Publication: D’Souza, H., Lathan, A., Karmiloff-Smith, A., & Mareschal, D. (2020). Down syndrome and parental depression: A double hit on early expressive language development. Research in Developmental Disabilities100, 103613. https://doi.org/10.1016/j.ridd.2020.103613

This research was conducted in collaboration with the LonDownS Consortium.

 

 

Sleep and language development in infants and toddlers with Down syndrome, fragile X syndrome, and Williams syndrome

 

We found that sleep is disrupted for infants and toddlers with Down syndrome, fragile X syndrome, and Williams syndrome. During the night these infants/toddlers slept less and woke for longer than is typical, in the general population, for their chronological age.

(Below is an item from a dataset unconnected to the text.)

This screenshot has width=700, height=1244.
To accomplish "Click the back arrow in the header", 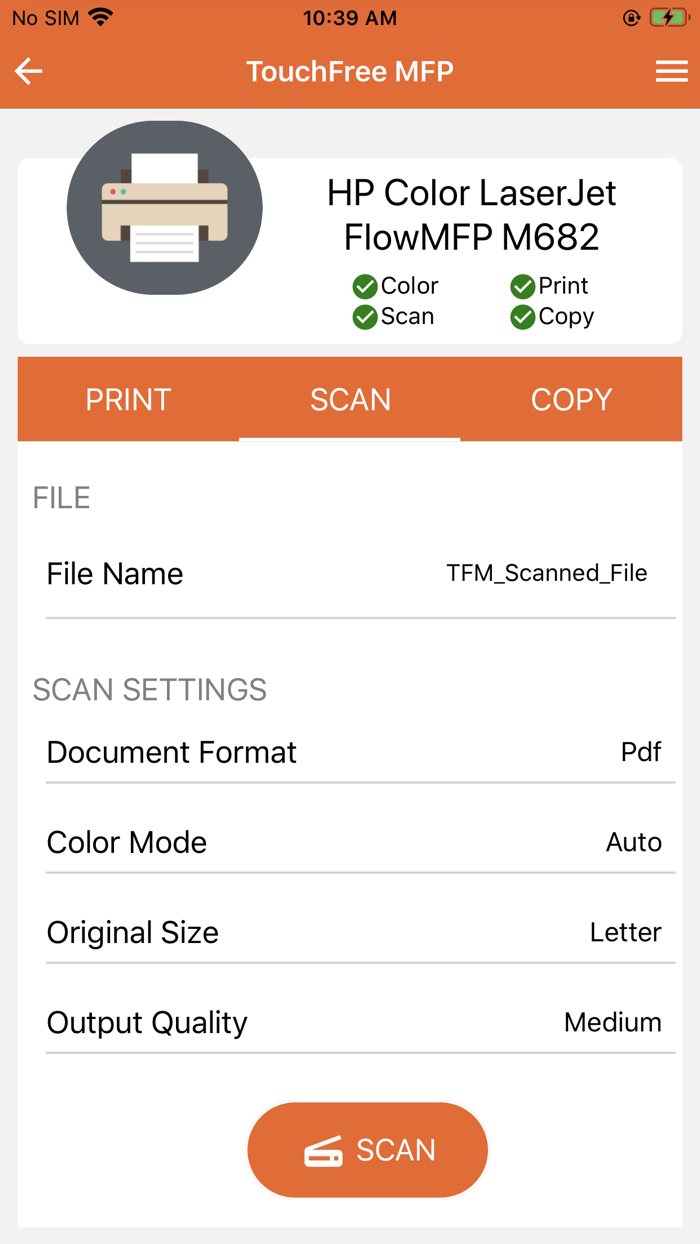I will pyautogui.click(x=27, y=71).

Importantly, the more sleep children with Down syndrome and Williams syndrome had, the larger their receptive vocabulary (understanding of words). This could not be analysed for those with fragile X syndrome due to low numbers of participants.

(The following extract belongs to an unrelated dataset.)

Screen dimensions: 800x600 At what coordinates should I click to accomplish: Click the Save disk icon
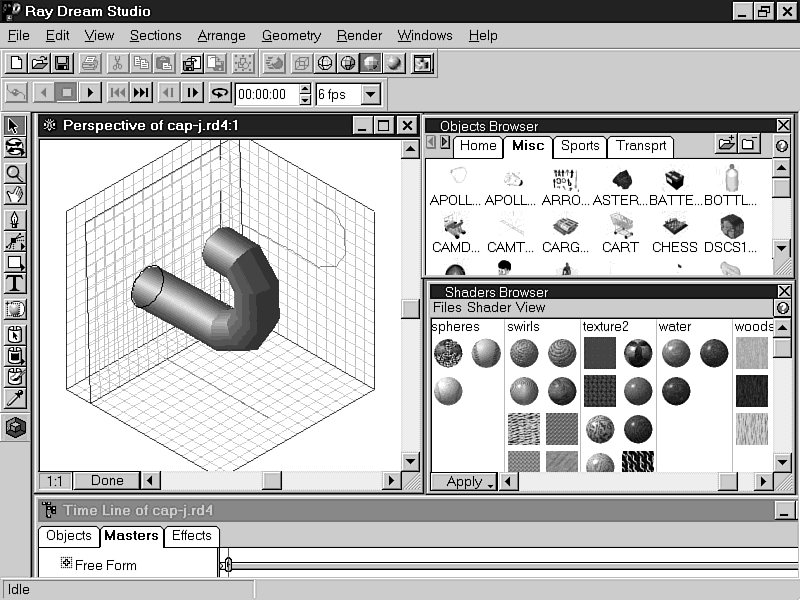[62, 63]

The findings suggest that from a young age, sleep is disrupted in these genetic syndromes and may impact on the child’s language development. Finding ways to improve sleep early on in childhood may be an important step for improving language development. 

Press release

Publication: D'Souza, D., D’Souza, H., Horváth, K., Plunkett, K., & Karmiloff-Smith, A. (2020). Sleep is atypical across neurodevelopmental disorders in infants and toddlers: A cross-syndrome study. Research in Developmental Disabilities97, 103549. https://doi.org/10.1016/j.ridd.2019.103549

This research was conducted in collaboration with the ELAN lab.

 

 

Health comorbidities and cognitive abilities across the lifespan in Down syndrome

 

Many people with Down syndrome have co-occurring multiple health issues. We have conducted research to see prevalence of different health issues in the LonDownS cohort. Medical history was collated for 602 individuals with Down syndrome from 3 months to 73 years. 

 

Implications for clinical practice

  • Clinical guidance tends to be focussed on the needs of children with DS, but the pattern of comorbidities varies across the lifespan and surveillance needs to be adapted accordingly:
    • Epilepsy is more common in older adults compared to other age groups, and this is likely associated with the development of dementia.
    • Obstructive sleep apnoea requires on-going surveillance throughout the lifespan.
    • Thyroid disorders, particularly hypothyroidism, become more common with ageing.
    • Reflux is a common concern in children with DS.
    • Hearing and vision problems remain an important consideration throughout life, but these have different causes at different ages.
      • For hearing, otitis media with effusion is a common issue in childhood, while other causes of hearing loss become important in adulthood.
      • Vision problems increase across the lifespan, with the increased occurrence of cataracts in adulthood.
  • Unlike in the typically developing population, most mental health conditions are equally common in males and females, requiring similar surveillance in both sexes to ensure equitable care.
  • Neurodevelopmental disorders such as autism and ADHD are relatively common and do not show the same sex patterns as in the general population. These should be included in assessment and treatment guidance for all individuals.
  • To improve cognitive outcomes, a focus on interventions for those with DS from lower SES families and for those with autism or epilepsy is required.

Adapted from Table 7

 

Publication: Startin, C. M., D’Souza, H., Ball, G., Hamburg, S., Hithersay, R., Hughes, K. M., ... Strydom, A. (2020). Health comorbidities and cognitive abilities across the lifespan in Down syndrome. Journal of Neurodevelopmental Disorders, 12(1), 4. https://doi.org/10.1186/s11689-019-9306-9

This research was conducted in collaboration with the LonDownS Consortium.